====== Data ======

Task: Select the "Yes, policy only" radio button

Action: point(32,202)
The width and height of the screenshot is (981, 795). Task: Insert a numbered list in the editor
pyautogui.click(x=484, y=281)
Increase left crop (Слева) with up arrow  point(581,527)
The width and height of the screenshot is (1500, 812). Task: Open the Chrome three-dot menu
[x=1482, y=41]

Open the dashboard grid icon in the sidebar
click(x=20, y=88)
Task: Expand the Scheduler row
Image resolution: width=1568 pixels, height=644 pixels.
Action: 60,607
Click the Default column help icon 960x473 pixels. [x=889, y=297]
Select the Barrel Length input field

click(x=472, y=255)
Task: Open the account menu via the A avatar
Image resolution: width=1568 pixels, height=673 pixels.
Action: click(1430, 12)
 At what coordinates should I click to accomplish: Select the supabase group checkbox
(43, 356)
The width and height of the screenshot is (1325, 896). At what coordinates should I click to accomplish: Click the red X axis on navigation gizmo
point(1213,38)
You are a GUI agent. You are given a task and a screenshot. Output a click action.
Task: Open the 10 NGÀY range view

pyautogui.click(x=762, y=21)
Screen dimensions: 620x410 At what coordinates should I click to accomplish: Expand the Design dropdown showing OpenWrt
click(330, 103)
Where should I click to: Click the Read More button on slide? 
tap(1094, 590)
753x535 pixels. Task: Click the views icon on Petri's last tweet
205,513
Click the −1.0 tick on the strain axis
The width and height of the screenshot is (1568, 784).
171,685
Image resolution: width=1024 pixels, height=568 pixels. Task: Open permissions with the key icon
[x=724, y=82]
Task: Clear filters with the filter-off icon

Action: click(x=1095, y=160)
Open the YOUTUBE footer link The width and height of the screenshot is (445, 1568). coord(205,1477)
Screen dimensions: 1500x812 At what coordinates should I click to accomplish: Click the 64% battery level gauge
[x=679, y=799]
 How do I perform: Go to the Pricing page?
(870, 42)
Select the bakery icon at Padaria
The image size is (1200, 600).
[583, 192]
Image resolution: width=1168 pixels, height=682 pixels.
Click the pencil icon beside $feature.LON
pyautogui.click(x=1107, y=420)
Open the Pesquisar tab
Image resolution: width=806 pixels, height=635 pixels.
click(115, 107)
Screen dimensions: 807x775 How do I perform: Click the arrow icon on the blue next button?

======

Having read the records, return each one exactly.

Solution to this problem
Task: Select the "Yes, policy only" radio button

Action: point(32,202)
The width and height of the screenshot is (981, 795). Task: Insert a numbered list in the editor
pyautogui.click(x=484, y=281)
Increase left crop (Слева) with up arrow  point(581,527)
The width and height of the screenshot is (1500, 812). Task: Open the Chrome three-dot menu
[x=1482, y=41]

Open the dashboard grid icon in the sidebar
click(x=20, y=88)
Task: Expand the Scheduler row
Image resolution: width=1568 pixels, height=644 pixels.
Action: 60,607
Click the Default column help icon 960x473 pixels. [x=889, y=297]
Select the Barrel Length input field

click(x=472, y=255)
Task: Open the account menu via the A avatar
Image resolution: width=1568 pixels, height=673 pixels.
Action: click(1430, 12)
 At what coordinates should I click to accomplish: Select the supabase group checkbox
(43, 356)
The width and height of the screenshot is (1325, 896). At what coordinates should I click to accomplish: Click the red X axis on navigation gizmo
point(1213,38)
You are a GUI agent. You are given a task and a screenshot. Output a click action.
Task: Open the 10 NGÀY range view

pyautogui.click(x=762, y=21)
Screen dimensions: 620x410 At what coordinates should I click to accomplish: Expand the Design dropdown showing OpenWrt
click(330, 103)
Where should I click to: Click the Read More button on slide? 
tap(1094, 590)
753x535 pixels. Task: Click the views icon on Petri's last tweet
205,513
Click the −1.0 tick on the strain axis
The width and height of the screenshot is (1568, 784).
171,685
Image resolution: width=1024 pixels, height=568 pixels. Task: Open permissions with the key icon
[x=724, y=82]
Task: Clear filters with the filter-off icon

Action: click(x=1095, y=160)
Open the YOUTUBE footer link The width and height of the screenshot is (445, 1568). coord(205,1477)
Screen dimensions: 1500x812 At what coordinates should I click to accomplish: Click the 64% battery level gauge
[x=679, y=799]
 How do I perform: Go to the Pricing page?
(870, 42)
Select the bakery icon at Padaria
The image size is (1200, 600).
[583, 192]
Image resolution: width=1168 pixels, height=682 pixels.
Click the pencil icon beside $feature.LON
pyautogui.click(x=1107, y=420)
Open the Pesquisar tab
Image resolution: width=806 pixels, height=635 pixels.
click(115, 107)
Screen dimensions: 807x775 How do I perform: Click the arrow icon on the blue next button?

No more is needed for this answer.